Autistism spectrum people of course different and different from one another, and vary in their abilities. Some are not ever able to actually feel empathy. However, some can learn how to behave as though they did feel it and do that well enough to be good friends. Having read a lot of books written by people on that spectrum, that seems to be the case for most of them.
herein we venture away from attitude to physical ability. My focus being on attitude...
Having a lot on one's plate, or any of many other situations, can make a person unable to provide a certain attitude as well. Mind/body - not separate. We all know that when something is heavily on our minds or we are dealing with a whole lot of stuff in our own lives, we don't have as much emotional energy to give to others.
Yeah, not expecting anyone to understand what they are. I do think it's reasonable for someone to believe what I'm saying instead of a lie like I'm lazy or I'm faking something. They can choose to believe one side or the other. If I haven't disqualified my word, it is socially harmful when someone chooses to believe an explanation with no known basis in the instant situation.
A person can choose to believe, but that doesn't necessarily mean that they actually do believe. As discussed earlier. And for a person to want to choose that when they don't actually believe is a whole other thing. Some people, myself included, are not willing to just "choose" or decide to believe something they don't already believe, because it won't help. It won't change how that person feels. I know, I've tried that.

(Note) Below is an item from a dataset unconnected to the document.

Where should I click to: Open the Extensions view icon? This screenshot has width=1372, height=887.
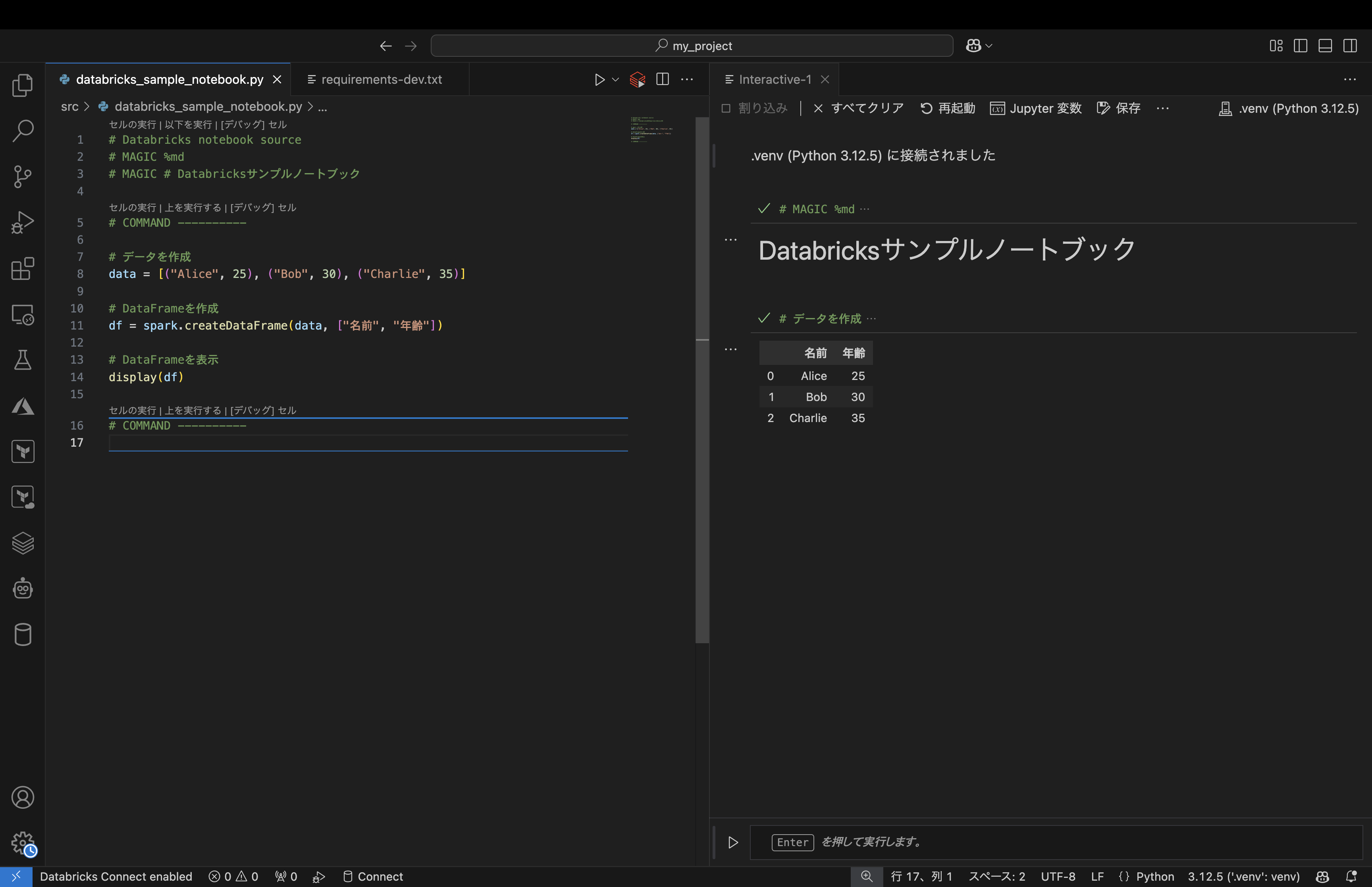click(23, 268)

Feelings...and belief is I think more feeling than intellectual, cannot be mandated or demanded of oneself, let alone by another. So no matter how reasonable it seems to you to want or expect or ask for a certain feeling from another, it still may not come from them and if it does it doesn't necessarily mean they care, and if it doesn't it's not necessarily a sign they don't give a hoot.
I agree that it is socially harmful if a person refuses to believe you when you have given no context in which to expect you to lie. But I have experienced this myself and, as I mentioned, that person really did care about me. I don't lie, and there is never any evidence that I have lied because I just don't.....I have a thing about that. This person knew that, but still didn't believe me. There was no way that person could choose to or force themselves to believe me if they did not.

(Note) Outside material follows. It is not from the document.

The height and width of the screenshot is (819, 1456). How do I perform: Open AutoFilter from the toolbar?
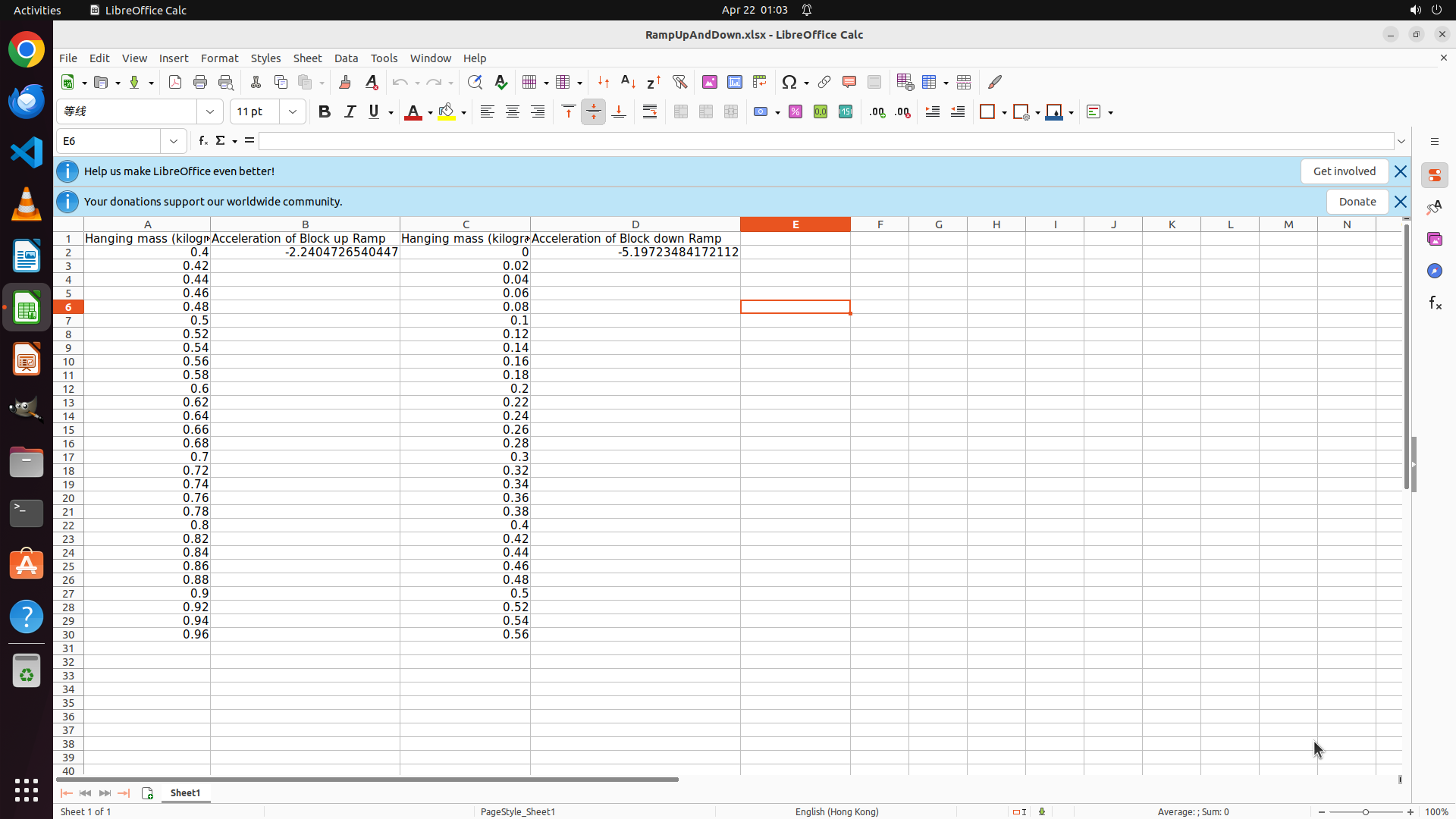click(x=679, y=83)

I just think we can have reasonable expectations of people (and should) and that this expectation of mine is reasonable.
You have said several times in this thread that you think it's reasonable to have the expectation of being believed. No one has refuted that. No one, I think, would say it is not reasonable to have that expectation.
But as said before, having expectations doesn't mean we will get what we expect., or even that it is required of the other person from whom you expect something that they provide it. An expectation doesn't create an imperative for anyone but the person who is doing the expecting.